INFORMATION SHOWN:
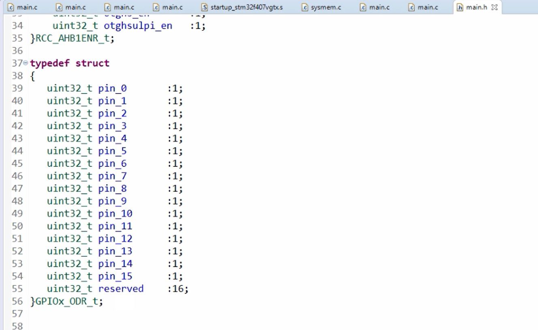This screenshot has height=330, width=538.
Task: Click the C icon on the third main.c tab
Action: point(108,7)
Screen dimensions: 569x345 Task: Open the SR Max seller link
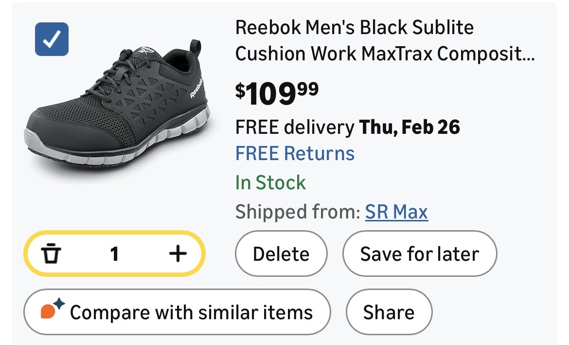(x=396, y=212)
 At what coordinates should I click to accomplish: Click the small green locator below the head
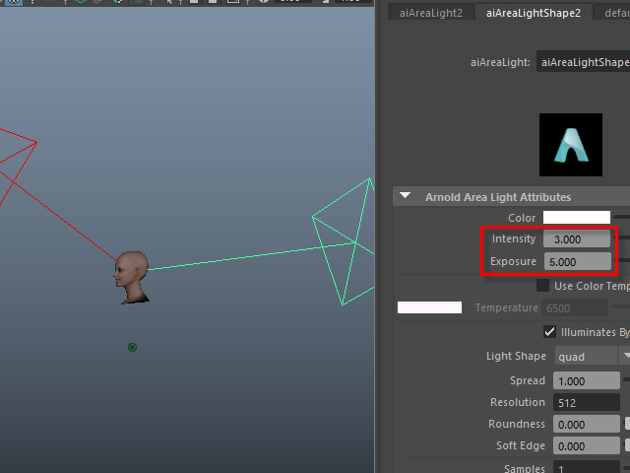(132, 347)
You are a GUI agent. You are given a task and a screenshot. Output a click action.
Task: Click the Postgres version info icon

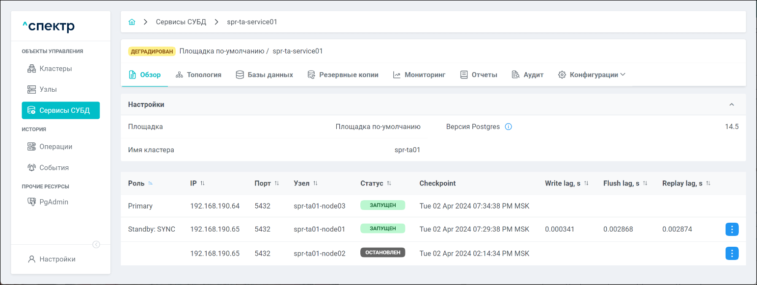(x=508, y=127)
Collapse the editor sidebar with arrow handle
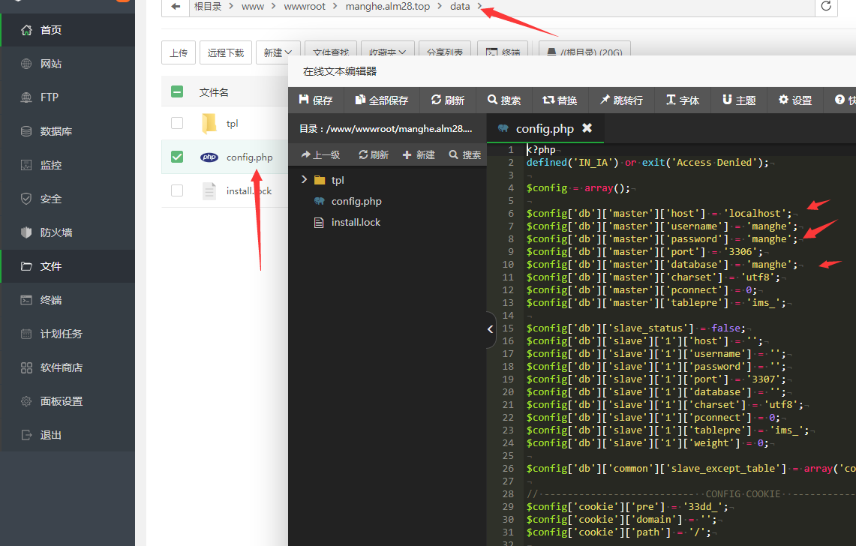The width and height of the screenshot is (856, 546). pyautogui.click(x=490, y=329)
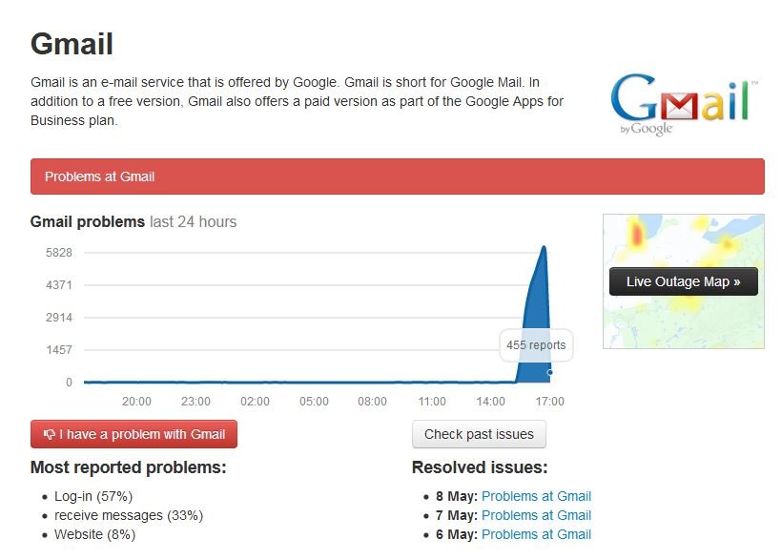Click the peak of the blue report spike
This screenshot has width=781, height=560.
click(544, 247)
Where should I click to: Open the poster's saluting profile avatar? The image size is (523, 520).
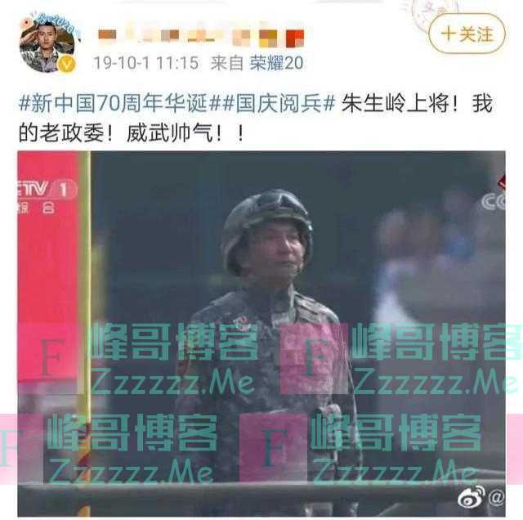(x=47, y=43)
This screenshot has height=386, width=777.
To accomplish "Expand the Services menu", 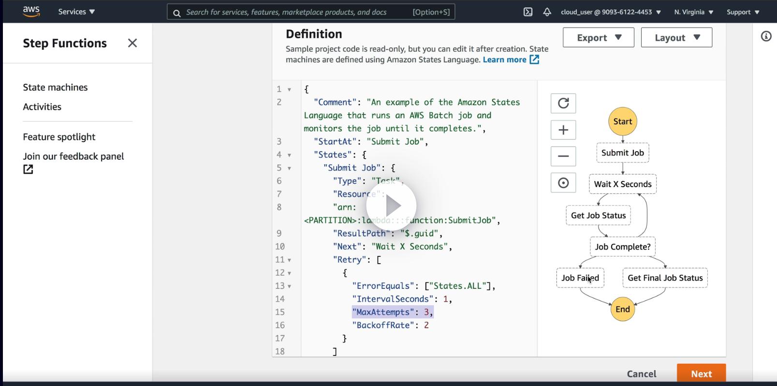I will 76,12.
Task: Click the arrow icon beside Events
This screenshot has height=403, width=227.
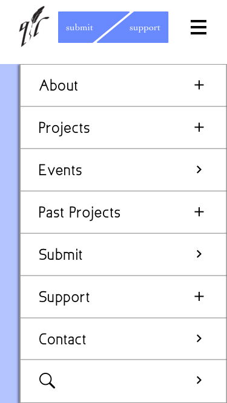Action: pyautogui.click(x=199, y=170)
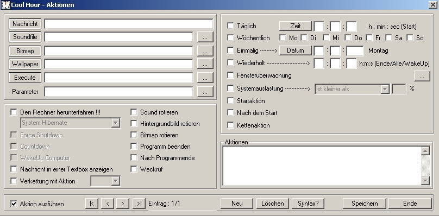Click the Neu button
The image size is (439, 216).
pyautogui.click(x=237, y=204)
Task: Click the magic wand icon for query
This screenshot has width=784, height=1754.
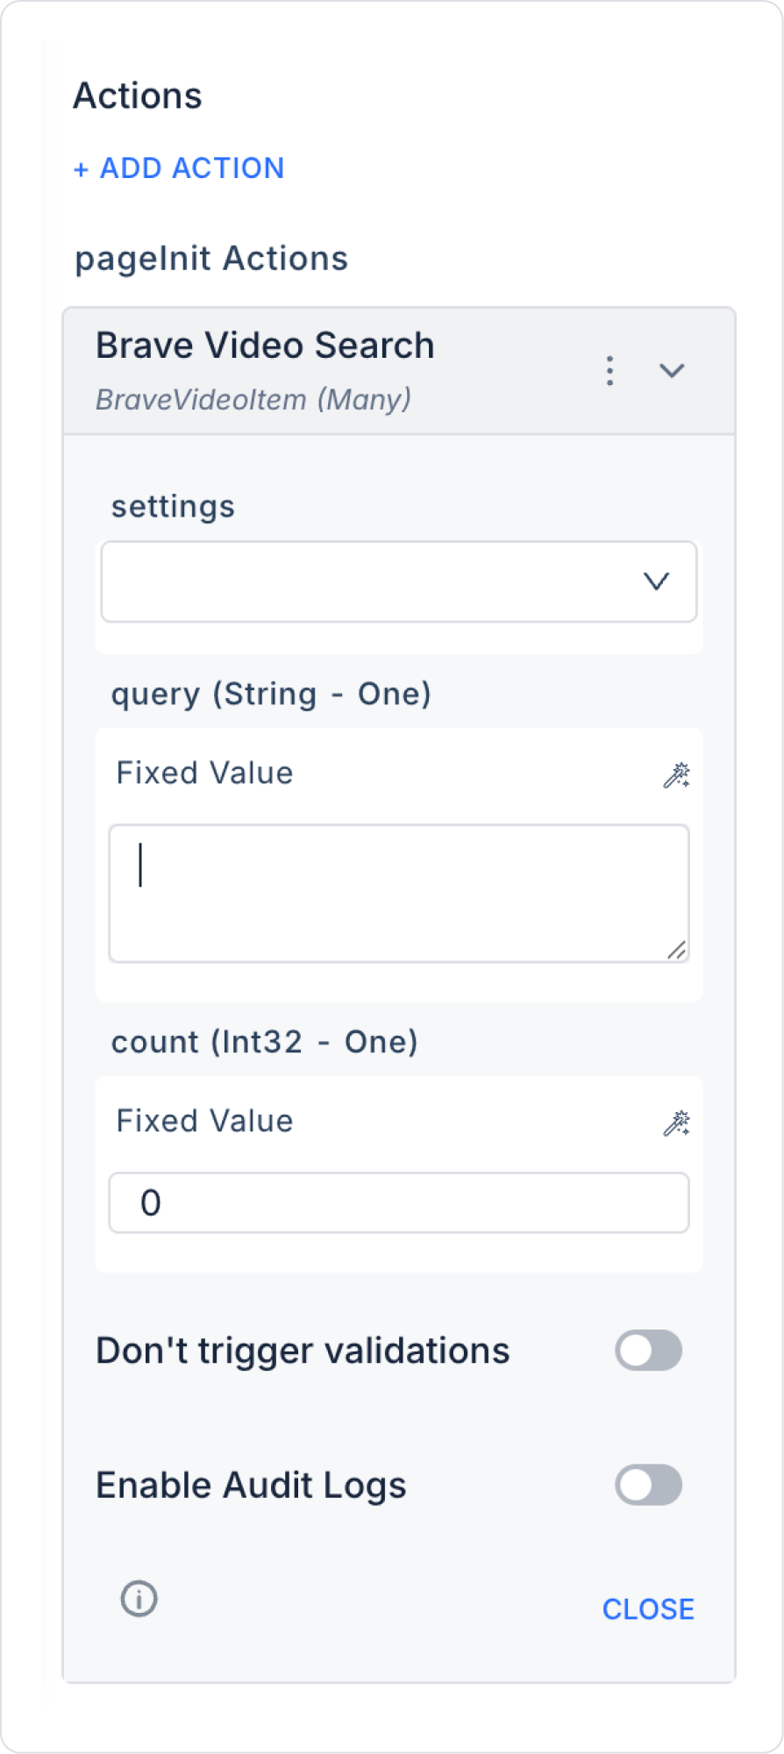Action: point(676,775)
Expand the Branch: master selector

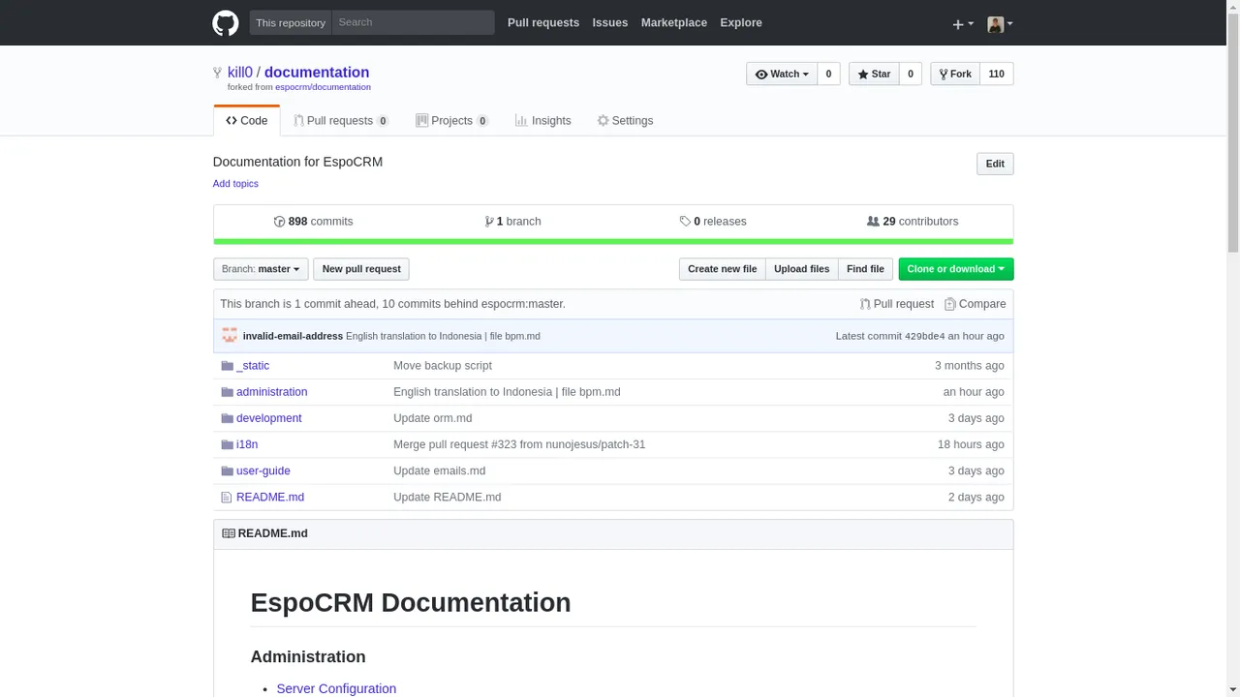click(261, 269)
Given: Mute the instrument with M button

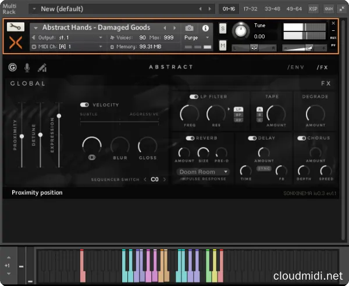Looking at the screenshot, I should pyautogui.click(x=223, y=45).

ACTIVITY: What is needed is an exact copy of the lines from the line with "Task: Click the arrow icon beside Events" to the end of the data above, both included, without any pictures.

EXPECTED ANSWER:
Task: Click the arrow icon beside Events
This screenshot has height=403, width=227.
Action: pyautogui.click(x=199, y=170)
Click the Neu button
The image size is (439, 216).
pyautogui.click(x=237, y=204)
Task: Click the magic wand icon for query
This screenshot has width=784, height=1754.
Action: point(676,775)
Expand the Branch: master selector

click(261, 269)
Given: Mute the instrument with M button

Looking at the screenshot, I should pyautogui.click(x=223, y=45).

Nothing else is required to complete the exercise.